Usually, the medium could hold on until the dead could no longer stay in the living world, but there had been casualties over the years. It happened when a Sister, despite her bloodlines, was uncommonly weak and channeled a spirit cut off in the prime of its life. This was why the screening, which sometimes offended their customers, was done. This was why Fey males were so carefully removed from the village-to reduce the possibility of the greater loss of a Daughter, of a Sister.
But there was no danger of that tonight. Hawthorne-san felt his time drawing to a close and said his last good-byes to his son, and seemed to smile when Morgan passed by him and reconnected the Self and its physical manifestation. When Morgan could no longer sense the man's presence without reaching out into the other plane, she opened her eyes and observed the man before her.
He had cried. She could see that, and the loose robe mediums wore when channeling someone much larger than themselves had been obviously disheveled by movement, probably the old man comforting the younger about his passing rather than the other way around.
"Honored sir," Morgan began, stopped, and blushed. Earlier, when she'd complained to Misty about no knowing what to do to win Daniel over, she hadn't realized that she could become this tounge tied. She had been fine while going through the formal, distancing rituals of the channeling, hadn't felt flustered while weighing the pros and cons of having a stranger's child. But now she knew him as his father had. Now, having been convinced of Daniel's worth by Hawthorne-san's love for his son, having decided that she would try to seduce him—she couldn't think straight.

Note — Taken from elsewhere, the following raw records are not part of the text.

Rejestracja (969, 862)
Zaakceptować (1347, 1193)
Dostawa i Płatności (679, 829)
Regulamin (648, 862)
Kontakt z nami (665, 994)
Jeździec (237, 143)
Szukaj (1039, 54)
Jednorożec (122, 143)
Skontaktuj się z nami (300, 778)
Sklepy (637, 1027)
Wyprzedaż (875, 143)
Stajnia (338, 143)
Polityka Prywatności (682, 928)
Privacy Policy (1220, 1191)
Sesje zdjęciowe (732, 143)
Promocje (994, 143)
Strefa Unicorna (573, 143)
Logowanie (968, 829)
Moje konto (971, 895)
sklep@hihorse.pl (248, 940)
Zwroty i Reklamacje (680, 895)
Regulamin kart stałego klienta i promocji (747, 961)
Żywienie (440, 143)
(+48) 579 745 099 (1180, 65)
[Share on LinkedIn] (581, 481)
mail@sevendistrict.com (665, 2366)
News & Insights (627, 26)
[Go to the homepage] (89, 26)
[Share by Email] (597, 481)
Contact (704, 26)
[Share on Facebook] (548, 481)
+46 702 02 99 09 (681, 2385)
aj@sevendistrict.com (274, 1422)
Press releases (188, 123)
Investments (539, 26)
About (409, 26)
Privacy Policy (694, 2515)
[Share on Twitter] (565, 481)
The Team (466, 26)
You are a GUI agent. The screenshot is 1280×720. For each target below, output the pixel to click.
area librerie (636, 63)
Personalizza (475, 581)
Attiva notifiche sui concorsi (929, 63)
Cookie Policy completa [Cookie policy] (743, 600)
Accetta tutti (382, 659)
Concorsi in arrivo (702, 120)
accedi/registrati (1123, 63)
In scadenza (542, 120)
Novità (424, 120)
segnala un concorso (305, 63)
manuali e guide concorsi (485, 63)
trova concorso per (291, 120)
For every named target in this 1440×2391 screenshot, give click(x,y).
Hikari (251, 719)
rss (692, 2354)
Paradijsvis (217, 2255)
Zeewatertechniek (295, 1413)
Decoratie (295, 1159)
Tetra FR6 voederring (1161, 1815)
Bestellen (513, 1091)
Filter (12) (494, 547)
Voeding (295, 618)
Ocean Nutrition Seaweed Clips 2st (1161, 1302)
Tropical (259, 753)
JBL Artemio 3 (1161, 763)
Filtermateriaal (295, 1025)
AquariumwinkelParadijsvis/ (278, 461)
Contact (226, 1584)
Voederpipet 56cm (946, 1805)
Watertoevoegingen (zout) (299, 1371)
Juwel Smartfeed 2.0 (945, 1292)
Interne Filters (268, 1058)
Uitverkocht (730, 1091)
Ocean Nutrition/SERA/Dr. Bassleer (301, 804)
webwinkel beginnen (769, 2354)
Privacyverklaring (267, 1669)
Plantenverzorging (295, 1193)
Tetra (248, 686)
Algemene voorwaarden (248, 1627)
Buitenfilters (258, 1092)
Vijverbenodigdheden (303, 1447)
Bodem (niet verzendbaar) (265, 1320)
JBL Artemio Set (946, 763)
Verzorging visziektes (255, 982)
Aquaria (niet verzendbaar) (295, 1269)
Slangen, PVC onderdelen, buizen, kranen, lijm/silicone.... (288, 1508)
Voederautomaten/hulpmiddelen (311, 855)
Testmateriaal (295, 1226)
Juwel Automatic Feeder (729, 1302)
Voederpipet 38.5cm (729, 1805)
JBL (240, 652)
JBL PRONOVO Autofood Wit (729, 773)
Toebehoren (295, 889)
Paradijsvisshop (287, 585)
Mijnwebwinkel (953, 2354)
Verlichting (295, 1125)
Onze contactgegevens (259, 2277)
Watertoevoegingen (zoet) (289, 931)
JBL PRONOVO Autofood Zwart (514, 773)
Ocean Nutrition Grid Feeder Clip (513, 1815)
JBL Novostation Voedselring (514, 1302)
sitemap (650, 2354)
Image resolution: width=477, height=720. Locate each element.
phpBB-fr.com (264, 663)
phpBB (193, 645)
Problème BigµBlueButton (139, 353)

"Hawthorne-san?" she ventured, trying out his name to initiate intimacy, rather then observing the title adopted to make the customers feel important. Daniel turned his attention to her, looking lost. "Hawthorne-san, you don't look well. Why don't you remain here tonight? You aren't expected back by anyone are you?"
"No. No, I—" Morgan whipped out her fan again, and fluttered it before her face as she had before the Training Mistresses years ago.
"Honored sir," she began but Daniel interrupted.
"Hawthorne. Call me…I'm Daniel Hawthorne."
Morgan smiled and continued, "Hawthorne-san. You do not appear well. I fear for your safety if you attempt to drive home this evening." She ducked her head, pouted, and looked up through her eyelashes at Daniel's neck. "I would be absolutely devastated if you came to any harm because of me…"
"Oh, ah, yes, of course not," he mumbled. "That would be-no. I suppose…if you have a room. I don't want to be a bother..."
"Not at all, Hawthorne-san. I shall make us a tea while the room is prepared for you. You
must sit and relax." As she spoke, she opened herself once again to the spiritual plane, as she would while meditating, not to call to anyone. She needed to feel more serene and collected, and this man couldn't sense the change in her spiritual resonance like the Training Mistresses did. She would use her years of meditations as a crutch, staying calm as she studied his responses, verbal physical and emotional through her training and her sixth sense.
And if, even with all this going in her favor, she couldn't convince him to abandon his senses for an hour or so, she would summon up some prostitute and let her do all the work.
A/N: Eww, seduction. I don't have a clue there.